**The records**
────────────────────────────────────────

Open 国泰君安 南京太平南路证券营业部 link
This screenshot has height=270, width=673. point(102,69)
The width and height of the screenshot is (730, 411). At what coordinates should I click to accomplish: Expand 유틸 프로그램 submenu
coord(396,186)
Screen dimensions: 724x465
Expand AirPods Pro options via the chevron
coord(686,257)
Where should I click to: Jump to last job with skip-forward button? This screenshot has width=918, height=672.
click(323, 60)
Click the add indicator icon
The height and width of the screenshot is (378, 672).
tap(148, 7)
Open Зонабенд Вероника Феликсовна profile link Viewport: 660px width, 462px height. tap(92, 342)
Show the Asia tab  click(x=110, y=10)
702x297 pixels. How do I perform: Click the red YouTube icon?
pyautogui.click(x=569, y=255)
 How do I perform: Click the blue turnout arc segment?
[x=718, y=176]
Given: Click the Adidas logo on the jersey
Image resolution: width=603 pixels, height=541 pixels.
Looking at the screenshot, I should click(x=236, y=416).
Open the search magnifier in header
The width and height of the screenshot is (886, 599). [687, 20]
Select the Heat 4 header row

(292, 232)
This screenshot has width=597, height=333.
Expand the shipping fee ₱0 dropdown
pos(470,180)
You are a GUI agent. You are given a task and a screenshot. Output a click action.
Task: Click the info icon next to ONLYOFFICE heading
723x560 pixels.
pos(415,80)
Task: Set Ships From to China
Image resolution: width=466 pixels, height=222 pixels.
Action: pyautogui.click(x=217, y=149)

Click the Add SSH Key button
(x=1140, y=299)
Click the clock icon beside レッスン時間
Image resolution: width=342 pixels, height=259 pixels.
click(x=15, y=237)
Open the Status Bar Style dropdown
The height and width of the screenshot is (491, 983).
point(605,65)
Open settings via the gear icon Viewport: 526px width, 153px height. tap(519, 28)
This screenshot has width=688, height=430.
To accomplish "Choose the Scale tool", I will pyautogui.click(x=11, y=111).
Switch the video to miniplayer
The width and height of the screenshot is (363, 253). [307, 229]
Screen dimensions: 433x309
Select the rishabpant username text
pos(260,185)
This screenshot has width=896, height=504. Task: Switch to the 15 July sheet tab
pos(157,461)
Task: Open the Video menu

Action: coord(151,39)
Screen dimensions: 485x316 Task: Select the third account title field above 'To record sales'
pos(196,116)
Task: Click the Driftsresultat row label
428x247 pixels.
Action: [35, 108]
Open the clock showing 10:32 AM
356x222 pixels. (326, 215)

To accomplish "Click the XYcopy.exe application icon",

────────────────────────────────────────

For this exercise, repeat each line of the listing exactly.

Open 国泰君安 南京太平南路证券营业部 link
This screenshot has height=270, width=673. point(102,69)
The width and height of the screenshot is (730, 411). At what coordinates should I click to accomplish: Expand 유틸 프로그램 submenu
coord(396,186)
Screen dimensions: 724x465
Expand AirPods Pro options via the chevron
coord(686,257)
Where should I click to: Jump to last job with skip-forward button? This screenshot has width=918, height=672.
click(323, 60)
Click the add indicator icon
The height and width of the screenshot is (378, 672).
tap(148, 7)
Open Зонабенд Вероника Феликсовна profile link Viewport: 660px width, 462px height. tap(92, 342)
Show the Asia tab  click(x=110, y=10)
702x297 pixels. How do I perform: Click the red YouTube icon?
pyautogui.click(x=569, y=255)
 How do I perform: Click the blue turnout arc segment?
[x=718, y=176]
Given: Click the Adidas logo on the jersey
Image resolution: width=603 pixels, height=541 pixels.
Looking at the screenshot, I should click(x=236, y=416).
Open the search magnifier in header
The width and height of the screenshot is (886, 599). [687, 20]
Select the Heat 4 header row

(292, 232)
This screenshot has width=597, height=333.
Expand the shipping fee ₱0 dropdown
pos(470,180)
You are a GUI agent. You are given a task and a screenshot. Output a click action.
Task: Click the info icon next to ONLYOFFICE heading
723x560 pixels.
pos(415,80)
Task: Set Ships From to China
Image resolution: width=466 pixels, height=222 pixels.
Action: pyautogui.click(x=217, y=149)

Click the Add SSH Key button
(x=1140, y=299)
Click the clock icon beside レッスン時間
Image resolution: width=342 pixels, height=259 pixels.
click(x=15, y=237)
Open the Status Bar Style dropdown
The height and width of the screenshot is (491, 983).
point(605,65)
Open settings via the gear icon Viewport: 526px width, 153px height. tap(519, 28)
This screenshot has width=688, height=430.
To accomplish "Choose the Scale tool", I will pyautogui.click(x=11, y=111).
Switch the video to miniplayer
The width and height of the screenshot is (363, 253). [307, 229]
Screen dimensions: 433x309
Select the rishabpant username text
pos(260,185)
This screenshot has width=896, height=504. Task: Switch to the 15 July sheet tab
pos(157,461)
Task: Open the Video menu

Action: coord(151,39)
Screen dimensions: 485x316 Task: Select the third account title field above 'To record sales'
pos(196,116)
Task: Click the Driftsresultat row label
428x247 pixels.
Action: [35, 108]
Open the clock showing 10:32 AM
356x222 pixels. (326, 215)

To accomplish "Click the XYcopy.exe application icon",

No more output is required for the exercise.